Fig 7. sim-Bam maintains interactions with mel-Bgcn in immunoprecipitates from S2 cells.

(A-B) Control experiments with mel-Bam and mel-Bgcn. (A) Cells were transfected with mel-Bam::HA and either mel-Bgcn::MYC or MYC. Anti-MYC immunoprecipitates were analyzed by Western blot. (B) Cells were transfected with mel-Bgcn::MYC and either mel-Bam::HA or HA. Anti-HA immunoprecipitates were analyzed by Western blot. (C-D) IP experiment with sim-Bam and mel-Bgcn. (C) Cells were transfected with sim-Bam::HA and either mel-Bgcn::MYC or MYC. Anti-MYC immunoprecipitates were analyzed by Western blot. (D) Cells were transfected with mel-Bgcn::MYC and either sim-Bam::HA or HA. Anti-HA immunoprecipitates were analyzed by Western blot.
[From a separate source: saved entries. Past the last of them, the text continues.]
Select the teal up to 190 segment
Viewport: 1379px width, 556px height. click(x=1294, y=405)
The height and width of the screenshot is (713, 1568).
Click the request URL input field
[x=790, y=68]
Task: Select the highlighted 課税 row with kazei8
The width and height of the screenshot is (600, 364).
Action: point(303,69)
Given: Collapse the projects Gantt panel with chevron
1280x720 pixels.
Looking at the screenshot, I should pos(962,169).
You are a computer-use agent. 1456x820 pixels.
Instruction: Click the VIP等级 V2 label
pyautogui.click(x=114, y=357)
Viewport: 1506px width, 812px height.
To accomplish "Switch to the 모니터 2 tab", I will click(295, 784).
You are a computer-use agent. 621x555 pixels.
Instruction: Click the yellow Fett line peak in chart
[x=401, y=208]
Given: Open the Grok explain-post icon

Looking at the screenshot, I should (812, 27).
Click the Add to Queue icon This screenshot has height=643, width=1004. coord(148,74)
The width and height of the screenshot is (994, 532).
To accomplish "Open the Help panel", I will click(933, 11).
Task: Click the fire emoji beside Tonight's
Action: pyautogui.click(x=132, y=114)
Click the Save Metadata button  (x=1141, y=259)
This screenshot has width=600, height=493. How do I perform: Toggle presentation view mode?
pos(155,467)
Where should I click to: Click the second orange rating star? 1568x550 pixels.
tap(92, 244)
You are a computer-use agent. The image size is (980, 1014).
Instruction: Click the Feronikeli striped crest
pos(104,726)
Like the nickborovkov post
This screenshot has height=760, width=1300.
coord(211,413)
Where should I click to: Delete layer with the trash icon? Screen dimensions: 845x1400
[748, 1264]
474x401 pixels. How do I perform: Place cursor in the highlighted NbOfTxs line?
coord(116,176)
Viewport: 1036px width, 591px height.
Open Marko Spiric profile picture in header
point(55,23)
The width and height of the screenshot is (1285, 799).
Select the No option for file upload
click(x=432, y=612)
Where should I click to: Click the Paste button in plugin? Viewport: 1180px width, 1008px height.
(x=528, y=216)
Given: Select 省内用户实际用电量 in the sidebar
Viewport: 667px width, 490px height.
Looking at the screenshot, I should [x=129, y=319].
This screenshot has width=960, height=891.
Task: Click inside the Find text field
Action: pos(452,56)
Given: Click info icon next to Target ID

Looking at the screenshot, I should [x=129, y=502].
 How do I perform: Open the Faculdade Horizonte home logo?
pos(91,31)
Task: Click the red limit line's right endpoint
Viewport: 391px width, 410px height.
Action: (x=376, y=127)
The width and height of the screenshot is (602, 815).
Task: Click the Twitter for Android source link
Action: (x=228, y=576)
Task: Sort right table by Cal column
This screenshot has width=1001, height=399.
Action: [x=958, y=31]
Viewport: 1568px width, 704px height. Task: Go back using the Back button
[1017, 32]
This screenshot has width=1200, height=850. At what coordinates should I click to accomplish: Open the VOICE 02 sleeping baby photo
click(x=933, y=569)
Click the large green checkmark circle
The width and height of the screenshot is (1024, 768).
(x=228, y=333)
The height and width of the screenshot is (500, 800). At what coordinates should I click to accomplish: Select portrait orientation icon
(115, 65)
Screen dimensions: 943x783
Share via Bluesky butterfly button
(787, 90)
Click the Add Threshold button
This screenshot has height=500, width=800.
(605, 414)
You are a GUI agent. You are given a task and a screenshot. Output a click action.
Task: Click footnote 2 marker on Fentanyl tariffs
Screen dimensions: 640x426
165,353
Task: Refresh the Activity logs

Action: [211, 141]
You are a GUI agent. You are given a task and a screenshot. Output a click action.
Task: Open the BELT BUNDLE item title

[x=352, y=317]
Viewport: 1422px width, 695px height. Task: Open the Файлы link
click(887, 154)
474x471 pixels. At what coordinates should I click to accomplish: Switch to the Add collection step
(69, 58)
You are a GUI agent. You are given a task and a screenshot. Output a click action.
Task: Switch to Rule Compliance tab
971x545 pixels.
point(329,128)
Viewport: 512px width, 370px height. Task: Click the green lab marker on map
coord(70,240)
Gels are loaded with 25% of total input (Input), 100% of immunoprecipitate (IP), and 10% of protein that did not immunoprecipitate (flow through, FT). (E-F) Ovaries of sim-bam-yfp;bam ⁻flies show a varying range of ovarian defects with mild (E) and moderate (F) examples shown for comparison. (G-H) Removal of a copy of bgcn (bgcn ¹) does not enhance the range of phenotypes seen in sim-bam-yfp;bam ⁻ovaries. No tumorous ovaries were seen (N > 50 ovarioles). (E-H) Ovaries are stained with antibodies to Vasa (green) and Hts-1B1 (red). Scale bar, 50μm.